Posted by on July 28, 2012

It’s been a big week for hip-hop, with Nas’ authentic and lyrical Life is Good taking the top spot on the charts, and a number of big-name collaborations dropping (a majority of which happen to be leaks from God Forgives, I Don’t). We’ve already taken a look at his underwhelming trade-off with Dr. Dre and Jay-Z (“3 Kings”), and now with a handful of rapper-assisted tracks leaking (featuring the likes of Andre 3000, Drake and Wale) I’m becoming more skeptical of his upcoming effort. I think that too many times artists rely upon features to provide sales and generate interest, when much of the time all it does is disguise the fact that a rapper can’t keep a listener’s interest over the course of a full LP. Other times, the featured artists’ contributions can become the highlights—which is certainly true in regards to Andre 3000’s work on “Sixteen.” Here’s a look at some of the week’s most compelling collabs:

Rick Ross — Sixteen (feat. Andre 3000)

This track is definitely the best thing I’ve heard from God Forgives, I Don’t thus far, and it’s not because of Rozay. Over some extremely soulful, saxophone-induced J.U.S.T.I.C.E. League production, Rawse bellows about how “sixteen [bars] ain’t enough” before dropping an elongated verse that certainly could’ve been shortened. Then Andre steps into the light with a plethora of flows and multisyllabic lines, and that crisp form of storytelling that is so illustrated and idiosyncratic that it’s just mesmerizing. Here’s one standout for Ross’ project.
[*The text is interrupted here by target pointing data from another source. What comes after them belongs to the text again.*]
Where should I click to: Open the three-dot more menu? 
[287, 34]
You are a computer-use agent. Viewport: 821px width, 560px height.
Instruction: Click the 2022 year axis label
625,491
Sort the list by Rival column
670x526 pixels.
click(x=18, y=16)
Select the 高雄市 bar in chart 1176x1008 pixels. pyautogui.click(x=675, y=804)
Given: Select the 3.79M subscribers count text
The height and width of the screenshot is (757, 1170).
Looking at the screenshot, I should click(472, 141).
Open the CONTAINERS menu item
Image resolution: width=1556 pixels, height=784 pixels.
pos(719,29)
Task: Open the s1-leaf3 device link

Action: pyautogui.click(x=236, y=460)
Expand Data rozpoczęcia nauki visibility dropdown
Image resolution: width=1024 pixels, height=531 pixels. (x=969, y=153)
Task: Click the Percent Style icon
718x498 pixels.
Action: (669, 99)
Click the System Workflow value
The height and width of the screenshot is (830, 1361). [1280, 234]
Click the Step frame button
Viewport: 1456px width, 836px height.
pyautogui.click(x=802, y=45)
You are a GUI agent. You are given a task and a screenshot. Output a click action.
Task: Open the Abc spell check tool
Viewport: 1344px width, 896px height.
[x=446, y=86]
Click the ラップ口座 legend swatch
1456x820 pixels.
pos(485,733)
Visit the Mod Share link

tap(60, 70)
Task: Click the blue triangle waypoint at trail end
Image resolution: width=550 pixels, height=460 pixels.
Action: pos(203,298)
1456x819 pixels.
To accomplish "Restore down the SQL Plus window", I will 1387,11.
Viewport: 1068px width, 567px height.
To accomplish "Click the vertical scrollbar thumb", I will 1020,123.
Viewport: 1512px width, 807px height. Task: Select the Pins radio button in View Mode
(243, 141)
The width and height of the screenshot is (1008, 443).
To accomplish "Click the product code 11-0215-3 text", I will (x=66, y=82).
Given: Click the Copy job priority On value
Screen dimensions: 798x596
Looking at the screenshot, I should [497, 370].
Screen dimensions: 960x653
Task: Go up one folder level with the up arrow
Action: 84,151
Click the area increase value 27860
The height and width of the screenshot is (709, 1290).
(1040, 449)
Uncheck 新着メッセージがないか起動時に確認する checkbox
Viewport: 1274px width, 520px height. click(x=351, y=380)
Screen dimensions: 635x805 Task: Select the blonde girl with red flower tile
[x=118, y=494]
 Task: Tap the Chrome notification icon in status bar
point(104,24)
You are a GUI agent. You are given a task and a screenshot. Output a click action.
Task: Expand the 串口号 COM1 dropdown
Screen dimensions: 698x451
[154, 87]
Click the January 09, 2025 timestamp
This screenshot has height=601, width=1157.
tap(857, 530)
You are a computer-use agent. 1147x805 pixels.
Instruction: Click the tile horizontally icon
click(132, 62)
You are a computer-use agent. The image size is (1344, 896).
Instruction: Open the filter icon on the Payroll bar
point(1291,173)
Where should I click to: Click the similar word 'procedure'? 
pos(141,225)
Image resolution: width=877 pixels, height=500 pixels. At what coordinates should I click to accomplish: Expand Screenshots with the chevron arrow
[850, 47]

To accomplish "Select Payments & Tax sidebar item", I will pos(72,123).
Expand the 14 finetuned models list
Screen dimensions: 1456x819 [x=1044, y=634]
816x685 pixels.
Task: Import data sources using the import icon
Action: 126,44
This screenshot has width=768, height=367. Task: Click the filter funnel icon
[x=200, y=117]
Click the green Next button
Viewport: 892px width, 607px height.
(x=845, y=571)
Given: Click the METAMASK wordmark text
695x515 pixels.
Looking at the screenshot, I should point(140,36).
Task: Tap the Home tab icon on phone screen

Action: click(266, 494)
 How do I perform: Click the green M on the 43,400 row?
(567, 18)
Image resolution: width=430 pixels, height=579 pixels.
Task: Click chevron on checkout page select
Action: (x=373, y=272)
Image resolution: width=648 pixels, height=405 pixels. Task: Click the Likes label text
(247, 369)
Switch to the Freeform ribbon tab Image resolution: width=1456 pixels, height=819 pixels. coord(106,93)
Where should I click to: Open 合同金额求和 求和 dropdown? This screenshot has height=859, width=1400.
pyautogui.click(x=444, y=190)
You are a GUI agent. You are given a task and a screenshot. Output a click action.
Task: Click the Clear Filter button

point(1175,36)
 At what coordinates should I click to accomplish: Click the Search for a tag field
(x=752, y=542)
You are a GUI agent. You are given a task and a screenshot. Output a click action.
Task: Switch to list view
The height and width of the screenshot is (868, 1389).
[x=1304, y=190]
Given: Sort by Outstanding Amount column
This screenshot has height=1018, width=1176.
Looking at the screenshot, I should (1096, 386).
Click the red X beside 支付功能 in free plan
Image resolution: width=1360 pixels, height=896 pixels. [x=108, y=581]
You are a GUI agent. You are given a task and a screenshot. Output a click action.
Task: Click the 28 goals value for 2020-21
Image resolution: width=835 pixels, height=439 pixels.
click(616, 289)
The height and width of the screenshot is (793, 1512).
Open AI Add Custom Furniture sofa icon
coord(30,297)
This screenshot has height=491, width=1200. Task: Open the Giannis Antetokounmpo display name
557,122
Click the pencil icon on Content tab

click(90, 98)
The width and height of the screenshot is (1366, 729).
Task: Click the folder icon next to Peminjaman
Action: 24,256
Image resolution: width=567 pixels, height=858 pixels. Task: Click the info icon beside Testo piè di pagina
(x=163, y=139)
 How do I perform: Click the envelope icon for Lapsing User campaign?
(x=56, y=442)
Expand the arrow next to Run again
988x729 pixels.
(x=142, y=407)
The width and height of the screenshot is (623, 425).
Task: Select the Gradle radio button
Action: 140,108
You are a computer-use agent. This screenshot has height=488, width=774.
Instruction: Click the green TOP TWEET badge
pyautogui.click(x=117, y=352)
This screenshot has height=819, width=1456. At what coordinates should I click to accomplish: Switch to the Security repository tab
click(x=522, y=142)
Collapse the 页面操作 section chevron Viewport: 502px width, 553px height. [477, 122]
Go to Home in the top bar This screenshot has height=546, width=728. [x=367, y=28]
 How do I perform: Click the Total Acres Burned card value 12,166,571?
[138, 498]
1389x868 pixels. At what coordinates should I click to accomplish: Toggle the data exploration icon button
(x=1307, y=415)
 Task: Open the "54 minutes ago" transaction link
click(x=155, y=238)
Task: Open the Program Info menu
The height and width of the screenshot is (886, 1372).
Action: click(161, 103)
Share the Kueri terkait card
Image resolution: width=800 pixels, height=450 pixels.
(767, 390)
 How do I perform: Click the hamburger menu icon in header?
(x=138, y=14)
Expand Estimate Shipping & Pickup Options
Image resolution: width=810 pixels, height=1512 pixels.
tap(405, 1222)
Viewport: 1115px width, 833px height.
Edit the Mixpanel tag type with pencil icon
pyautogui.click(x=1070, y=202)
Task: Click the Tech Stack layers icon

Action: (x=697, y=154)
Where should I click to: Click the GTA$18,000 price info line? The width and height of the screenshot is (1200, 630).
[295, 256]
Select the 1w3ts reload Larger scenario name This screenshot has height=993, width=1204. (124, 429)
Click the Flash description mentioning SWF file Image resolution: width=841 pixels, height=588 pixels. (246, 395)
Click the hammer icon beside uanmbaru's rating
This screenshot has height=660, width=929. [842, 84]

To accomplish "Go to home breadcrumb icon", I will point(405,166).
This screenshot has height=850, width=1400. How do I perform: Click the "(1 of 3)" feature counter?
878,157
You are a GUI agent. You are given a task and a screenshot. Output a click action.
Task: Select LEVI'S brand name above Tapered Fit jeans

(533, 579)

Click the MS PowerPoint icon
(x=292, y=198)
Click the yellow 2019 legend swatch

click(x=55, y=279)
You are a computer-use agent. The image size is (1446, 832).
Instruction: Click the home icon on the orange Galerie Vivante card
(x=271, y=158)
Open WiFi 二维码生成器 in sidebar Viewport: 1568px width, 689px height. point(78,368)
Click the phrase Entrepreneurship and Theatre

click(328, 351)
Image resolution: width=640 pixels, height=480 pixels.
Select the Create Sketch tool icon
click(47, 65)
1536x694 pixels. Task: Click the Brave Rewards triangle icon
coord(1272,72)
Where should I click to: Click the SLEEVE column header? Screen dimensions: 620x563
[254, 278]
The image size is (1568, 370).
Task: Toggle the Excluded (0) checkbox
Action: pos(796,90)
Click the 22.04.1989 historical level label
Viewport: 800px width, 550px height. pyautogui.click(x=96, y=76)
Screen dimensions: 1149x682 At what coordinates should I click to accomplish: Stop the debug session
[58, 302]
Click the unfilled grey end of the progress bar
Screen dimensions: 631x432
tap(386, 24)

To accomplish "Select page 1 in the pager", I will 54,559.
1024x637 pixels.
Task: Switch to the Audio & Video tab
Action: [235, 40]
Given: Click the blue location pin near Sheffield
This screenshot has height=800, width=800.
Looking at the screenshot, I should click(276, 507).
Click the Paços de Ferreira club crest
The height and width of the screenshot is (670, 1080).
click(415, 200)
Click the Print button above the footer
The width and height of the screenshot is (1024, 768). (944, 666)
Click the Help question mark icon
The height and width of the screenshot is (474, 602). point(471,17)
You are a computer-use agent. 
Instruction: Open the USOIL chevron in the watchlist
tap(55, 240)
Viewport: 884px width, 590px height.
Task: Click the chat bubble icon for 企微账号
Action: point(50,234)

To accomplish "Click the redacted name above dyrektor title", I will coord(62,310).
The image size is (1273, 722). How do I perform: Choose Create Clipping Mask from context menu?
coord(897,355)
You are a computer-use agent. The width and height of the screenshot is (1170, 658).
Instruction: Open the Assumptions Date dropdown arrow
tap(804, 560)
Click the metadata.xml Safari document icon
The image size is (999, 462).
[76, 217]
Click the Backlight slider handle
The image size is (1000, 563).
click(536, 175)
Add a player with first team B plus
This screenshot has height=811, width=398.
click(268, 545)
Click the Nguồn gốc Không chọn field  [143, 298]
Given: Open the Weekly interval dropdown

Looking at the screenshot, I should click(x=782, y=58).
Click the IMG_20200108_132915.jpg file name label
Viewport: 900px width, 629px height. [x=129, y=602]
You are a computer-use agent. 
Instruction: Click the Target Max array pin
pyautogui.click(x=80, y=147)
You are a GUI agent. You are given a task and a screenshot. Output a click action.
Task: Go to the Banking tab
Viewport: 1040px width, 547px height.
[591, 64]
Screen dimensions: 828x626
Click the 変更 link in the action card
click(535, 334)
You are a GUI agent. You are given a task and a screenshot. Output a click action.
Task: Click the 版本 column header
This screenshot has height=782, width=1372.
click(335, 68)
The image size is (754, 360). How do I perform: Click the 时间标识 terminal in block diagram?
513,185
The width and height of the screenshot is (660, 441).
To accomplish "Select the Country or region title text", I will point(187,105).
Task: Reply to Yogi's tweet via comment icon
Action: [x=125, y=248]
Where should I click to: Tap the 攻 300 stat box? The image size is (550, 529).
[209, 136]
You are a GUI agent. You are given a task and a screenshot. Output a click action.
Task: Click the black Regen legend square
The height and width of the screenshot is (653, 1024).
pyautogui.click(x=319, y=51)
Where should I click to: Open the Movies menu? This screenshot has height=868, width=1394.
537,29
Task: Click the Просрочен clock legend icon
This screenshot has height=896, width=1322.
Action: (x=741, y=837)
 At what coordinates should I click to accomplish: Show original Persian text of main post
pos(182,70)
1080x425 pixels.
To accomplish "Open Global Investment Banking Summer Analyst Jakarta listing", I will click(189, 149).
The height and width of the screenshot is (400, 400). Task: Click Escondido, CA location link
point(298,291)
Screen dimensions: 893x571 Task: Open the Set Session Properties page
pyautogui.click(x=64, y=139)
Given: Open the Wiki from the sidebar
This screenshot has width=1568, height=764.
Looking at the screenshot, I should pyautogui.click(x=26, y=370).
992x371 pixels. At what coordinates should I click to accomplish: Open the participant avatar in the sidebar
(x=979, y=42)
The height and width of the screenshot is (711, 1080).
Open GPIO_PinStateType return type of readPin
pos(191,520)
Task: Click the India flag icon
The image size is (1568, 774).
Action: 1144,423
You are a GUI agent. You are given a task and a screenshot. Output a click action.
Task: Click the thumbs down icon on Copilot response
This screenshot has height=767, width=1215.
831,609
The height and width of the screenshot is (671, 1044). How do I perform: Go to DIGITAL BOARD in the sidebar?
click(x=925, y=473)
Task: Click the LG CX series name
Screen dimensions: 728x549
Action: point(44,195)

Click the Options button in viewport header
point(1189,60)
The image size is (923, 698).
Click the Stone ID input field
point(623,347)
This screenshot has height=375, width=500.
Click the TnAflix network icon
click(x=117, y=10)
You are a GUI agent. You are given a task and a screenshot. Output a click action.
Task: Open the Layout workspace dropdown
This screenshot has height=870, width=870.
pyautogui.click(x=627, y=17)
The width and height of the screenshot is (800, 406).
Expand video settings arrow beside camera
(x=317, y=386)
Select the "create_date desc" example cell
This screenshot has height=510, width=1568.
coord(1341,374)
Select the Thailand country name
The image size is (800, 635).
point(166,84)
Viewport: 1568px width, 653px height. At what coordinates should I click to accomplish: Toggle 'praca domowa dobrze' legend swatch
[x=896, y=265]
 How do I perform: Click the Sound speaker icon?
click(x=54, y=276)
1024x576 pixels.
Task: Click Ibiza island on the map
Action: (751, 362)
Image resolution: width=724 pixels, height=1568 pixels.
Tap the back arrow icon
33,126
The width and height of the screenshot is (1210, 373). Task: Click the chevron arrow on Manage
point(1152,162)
50 Cent — New Day (feat. Dr. Dre & Alicia Keys)

For so much star-power, it’s a shame that this track never really manages to grab me. The whole track just bleeds a genericness that it never steps beyond, from Dre and 50’s stagnant verses to the Alicia-crooned chorus that really isn’t saying anything (“Party people say, party people say ‘ayyyy’/It’s a new day.” It’s the kind of pop songwriting that makes me cringe—that which strives to make people think they’re listening to something meaningful, keeping the shallowness of the message directly equivalent to that of the listener. This one’s a big flop from my end, as is everything I’ve seen from 50 and Dre lately.

Wiz Khalifa — Far From Coach (feat. Game & Stat Quo)

I used to be a huge Game fan back in his G-Unit/Aftermath days, and though I’ve stayed in touch with his music I haven’t found anything as gripping or interesting in his recent work. But for his verse on the new single from Wiz’s upcoming work O.N.I.F.C., Game is back to his energetic, rhyme-heavy flow that always leaves a great West Coast tint on the track. He steals the show here, especially compared with an average chorus and Wiz verse, and a poor assist from Stat Quo (the former Shady signee) that struggles to keep the vibe up. Overall, though, this is a feel-good track that I’ll be bumping as proof that Game is back on his game.